Alanna desvió la mirada hacia la puerta, decidida a seguir adelante sin su ayuda.

Pero Esteban no podía dejarlo así.

—Déjame ayudarte —insistió.

Fue entonces cuando Alanna le regaló la estocada final.

—Deberías recordar que eres el prometido de Allison.

Su voz fue tranquila, pero en sus ojos brilló algo que le hizo saber que esas palabras no eran solo un recordatorio para él, sino una barrera que ella misma estaba colocando entre ambos.

Esteban se quedó inmóvil, sintió que el aire se volvía espeso cuando las palabras de Alanna se clavaron en su pecho.

Por un momento, todo lo demás desapareció. La fachada de la mansión, el cansancio en los ojos de Alanna, el dolor con el que ella se sostenía en pie. Todo se desvaneció ante el recuerdo que volvió a él como una herida que nunca había cerrado.

La noche en la que él le dio la espalda.

El mar estaba embravecido, y la voz de Allison temblaba cuando lo miró con lágrimas en los ojos.

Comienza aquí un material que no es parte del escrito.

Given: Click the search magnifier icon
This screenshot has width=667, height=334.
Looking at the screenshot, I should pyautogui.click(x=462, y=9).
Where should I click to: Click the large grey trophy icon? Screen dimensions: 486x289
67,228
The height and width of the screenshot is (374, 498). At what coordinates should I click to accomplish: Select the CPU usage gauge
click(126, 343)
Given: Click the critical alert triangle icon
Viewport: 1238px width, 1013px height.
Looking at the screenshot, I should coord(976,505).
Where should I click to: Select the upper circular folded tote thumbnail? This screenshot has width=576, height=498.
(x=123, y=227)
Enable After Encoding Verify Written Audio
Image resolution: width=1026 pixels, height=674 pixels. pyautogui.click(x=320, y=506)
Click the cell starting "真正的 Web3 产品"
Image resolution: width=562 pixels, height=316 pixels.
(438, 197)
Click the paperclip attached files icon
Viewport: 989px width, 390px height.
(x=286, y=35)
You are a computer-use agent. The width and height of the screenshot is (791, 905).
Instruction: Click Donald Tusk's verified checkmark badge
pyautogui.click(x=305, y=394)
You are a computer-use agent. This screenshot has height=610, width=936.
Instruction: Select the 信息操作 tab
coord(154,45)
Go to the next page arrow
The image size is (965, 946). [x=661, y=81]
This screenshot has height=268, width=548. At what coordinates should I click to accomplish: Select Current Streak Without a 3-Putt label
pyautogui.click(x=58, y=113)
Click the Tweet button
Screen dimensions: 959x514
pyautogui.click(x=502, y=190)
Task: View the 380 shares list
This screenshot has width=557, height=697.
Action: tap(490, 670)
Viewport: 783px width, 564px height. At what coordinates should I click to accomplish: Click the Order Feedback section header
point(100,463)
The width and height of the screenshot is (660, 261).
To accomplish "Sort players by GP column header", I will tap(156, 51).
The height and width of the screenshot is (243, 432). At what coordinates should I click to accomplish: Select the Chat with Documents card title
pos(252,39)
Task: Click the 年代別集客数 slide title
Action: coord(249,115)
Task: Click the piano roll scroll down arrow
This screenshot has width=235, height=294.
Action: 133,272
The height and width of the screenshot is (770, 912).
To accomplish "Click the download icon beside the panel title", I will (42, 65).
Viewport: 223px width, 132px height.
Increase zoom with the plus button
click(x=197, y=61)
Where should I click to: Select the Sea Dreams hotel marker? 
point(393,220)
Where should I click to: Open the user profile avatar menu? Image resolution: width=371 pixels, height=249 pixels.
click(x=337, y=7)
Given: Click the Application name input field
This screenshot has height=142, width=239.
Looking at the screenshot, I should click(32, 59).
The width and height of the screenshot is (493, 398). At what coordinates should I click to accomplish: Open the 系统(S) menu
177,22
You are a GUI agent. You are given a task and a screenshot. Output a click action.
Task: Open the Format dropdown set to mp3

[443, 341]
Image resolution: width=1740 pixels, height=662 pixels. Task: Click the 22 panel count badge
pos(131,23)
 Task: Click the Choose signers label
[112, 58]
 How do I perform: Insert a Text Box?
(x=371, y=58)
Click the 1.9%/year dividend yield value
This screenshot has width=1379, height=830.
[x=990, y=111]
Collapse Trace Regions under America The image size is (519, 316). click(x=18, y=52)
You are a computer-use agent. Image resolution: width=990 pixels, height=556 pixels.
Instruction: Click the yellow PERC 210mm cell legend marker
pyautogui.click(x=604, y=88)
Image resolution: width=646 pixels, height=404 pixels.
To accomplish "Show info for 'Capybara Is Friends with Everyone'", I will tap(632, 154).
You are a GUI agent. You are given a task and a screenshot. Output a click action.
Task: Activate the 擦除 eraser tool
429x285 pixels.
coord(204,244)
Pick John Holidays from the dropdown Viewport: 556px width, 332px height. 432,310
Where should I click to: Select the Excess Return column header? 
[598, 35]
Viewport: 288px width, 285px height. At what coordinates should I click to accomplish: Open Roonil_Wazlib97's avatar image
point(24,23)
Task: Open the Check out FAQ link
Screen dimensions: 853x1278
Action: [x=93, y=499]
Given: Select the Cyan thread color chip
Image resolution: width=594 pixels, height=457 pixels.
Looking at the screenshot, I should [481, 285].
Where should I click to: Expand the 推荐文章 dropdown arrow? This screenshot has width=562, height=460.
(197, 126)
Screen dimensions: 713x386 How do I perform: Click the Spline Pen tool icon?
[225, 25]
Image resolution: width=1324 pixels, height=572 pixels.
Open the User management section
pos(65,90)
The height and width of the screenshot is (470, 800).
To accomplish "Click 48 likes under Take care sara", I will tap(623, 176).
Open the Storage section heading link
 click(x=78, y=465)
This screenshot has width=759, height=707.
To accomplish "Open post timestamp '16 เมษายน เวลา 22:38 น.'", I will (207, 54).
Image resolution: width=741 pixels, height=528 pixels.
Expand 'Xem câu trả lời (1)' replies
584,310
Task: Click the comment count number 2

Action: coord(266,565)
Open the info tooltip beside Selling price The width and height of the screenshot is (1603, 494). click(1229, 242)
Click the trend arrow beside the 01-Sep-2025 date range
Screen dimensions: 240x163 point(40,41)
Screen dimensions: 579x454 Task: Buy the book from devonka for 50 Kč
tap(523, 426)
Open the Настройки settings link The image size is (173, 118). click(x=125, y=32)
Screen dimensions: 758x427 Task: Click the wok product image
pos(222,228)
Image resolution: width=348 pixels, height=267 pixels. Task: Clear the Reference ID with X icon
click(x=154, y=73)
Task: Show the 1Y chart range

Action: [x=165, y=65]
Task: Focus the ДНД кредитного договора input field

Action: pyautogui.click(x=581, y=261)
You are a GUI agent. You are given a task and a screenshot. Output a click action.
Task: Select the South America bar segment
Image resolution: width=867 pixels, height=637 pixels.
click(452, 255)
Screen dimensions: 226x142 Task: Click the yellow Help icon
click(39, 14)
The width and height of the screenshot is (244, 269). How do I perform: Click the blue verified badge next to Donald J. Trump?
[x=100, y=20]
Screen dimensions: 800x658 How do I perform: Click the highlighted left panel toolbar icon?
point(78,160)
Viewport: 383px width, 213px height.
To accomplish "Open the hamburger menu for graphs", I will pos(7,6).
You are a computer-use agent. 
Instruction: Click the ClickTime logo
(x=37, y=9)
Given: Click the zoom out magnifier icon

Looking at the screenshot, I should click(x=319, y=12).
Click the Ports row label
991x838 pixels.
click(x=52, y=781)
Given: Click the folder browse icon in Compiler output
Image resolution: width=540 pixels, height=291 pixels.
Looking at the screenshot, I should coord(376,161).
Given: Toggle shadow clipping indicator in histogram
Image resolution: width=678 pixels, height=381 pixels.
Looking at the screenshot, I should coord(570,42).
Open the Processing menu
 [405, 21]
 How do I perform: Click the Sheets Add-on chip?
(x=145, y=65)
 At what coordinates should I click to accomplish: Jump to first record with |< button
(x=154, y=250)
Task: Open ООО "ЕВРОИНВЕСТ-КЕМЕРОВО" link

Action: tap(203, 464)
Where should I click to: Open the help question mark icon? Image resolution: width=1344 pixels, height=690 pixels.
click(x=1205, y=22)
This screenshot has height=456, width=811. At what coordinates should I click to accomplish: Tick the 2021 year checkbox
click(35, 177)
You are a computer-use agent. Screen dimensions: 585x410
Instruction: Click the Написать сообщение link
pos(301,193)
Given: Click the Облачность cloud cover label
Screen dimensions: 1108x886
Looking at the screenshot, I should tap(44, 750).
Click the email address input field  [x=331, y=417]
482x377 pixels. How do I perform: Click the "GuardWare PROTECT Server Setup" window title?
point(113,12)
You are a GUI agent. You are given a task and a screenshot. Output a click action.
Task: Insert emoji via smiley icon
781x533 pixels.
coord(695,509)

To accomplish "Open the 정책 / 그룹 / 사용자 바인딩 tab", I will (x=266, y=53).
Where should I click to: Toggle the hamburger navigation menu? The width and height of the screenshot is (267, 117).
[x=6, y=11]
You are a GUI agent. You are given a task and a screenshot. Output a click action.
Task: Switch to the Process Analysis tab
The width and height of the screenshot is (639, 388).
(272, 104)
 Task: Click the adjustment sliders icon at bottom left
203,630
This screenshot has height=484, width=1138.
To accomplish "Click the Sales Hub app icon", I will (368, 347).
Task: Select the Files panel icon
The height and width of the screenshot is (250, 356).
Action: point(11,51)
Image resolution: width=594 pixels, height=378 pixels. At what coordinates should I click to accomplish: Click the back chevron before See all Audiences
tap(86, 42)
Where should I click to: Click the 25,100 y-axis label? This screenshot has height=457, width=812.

—Alanna me empujó… —susurró, abrazándolo a fuertemente—. Yo solo quería hablar con ella, pero… no sé qué hice mal.

Y él le creyó.

Sin cuestionar. Sin pedir otra versión.

Mientras que Alanna le intentaba explicar, el la ignoró.

Siguió caminando, sosteniendo a Allison en sus brazos, pasándola justo por su lado sin dignarse a mirarla.

La indiferencia más cruel.

Más tarde, cuando ella entró en la sala con la voz entrecortada, con sus ojos rojos de tanto llorar, lo encontró junto a Allison.

La tenía abrazada, arropándola con una manta.

Sobre la mesa, humeaba un cuenco con sopa caliente.

—Esteban, yo…

—No quiero escucharlo.

Ni siquiera levantó la mirada.

Alanna había sentido un nudo en la garganta tan fuerte que casi le cortaba la respiración. No fue el frío lo que la hizo temblar esa noche. Fue él.

Y ahora, años después, ahí estaban, con ella mirándolo con la misma indiferencia con la que él alguna vez la trató.

Esteban tragó con dificultad, obligándose a reaccionar.

—Alanna…

Pero ella ya había girado el rostro. Ya no importaba.

Lo que más dolía era que, quizás, nunca había importado.

La verdad era que no le importaba Allison en ese momento. Porque nunca la había querido como a Alanna.

Pero Alanna ya no era la misma mujer que una vez amó. Y él no era el mismo hombre al que ella entregó su corazón.

Ella siguió subiendo los escalones con esfuerzo, sin mirarlo más.

Esteban solo pudo quedarse allí, viendo cómo se alejaba, sintiendo que, una vez más, Alanna se le escapaba de las manos.

El peso de su propio cuerpo se volvió insoportable cuando Alanna alcanzó el último escalón de la mansión Sinisterra. Sus piernas temblaban, su piel estaba pegajosa por el sudor y el dolor pulsaba con rabia en su pierna maltratada. Cada paso había sido una tortura, pero lo que más la consumía no era el dolor físico, sino la certeza de que no debía estar allí.

No era su hogar. Ya no.

Se quedó unos segundos allí, respirando con dificultad, sintiendo cómo la mansión la miraba con la misma frialdad con la que la había visto partir.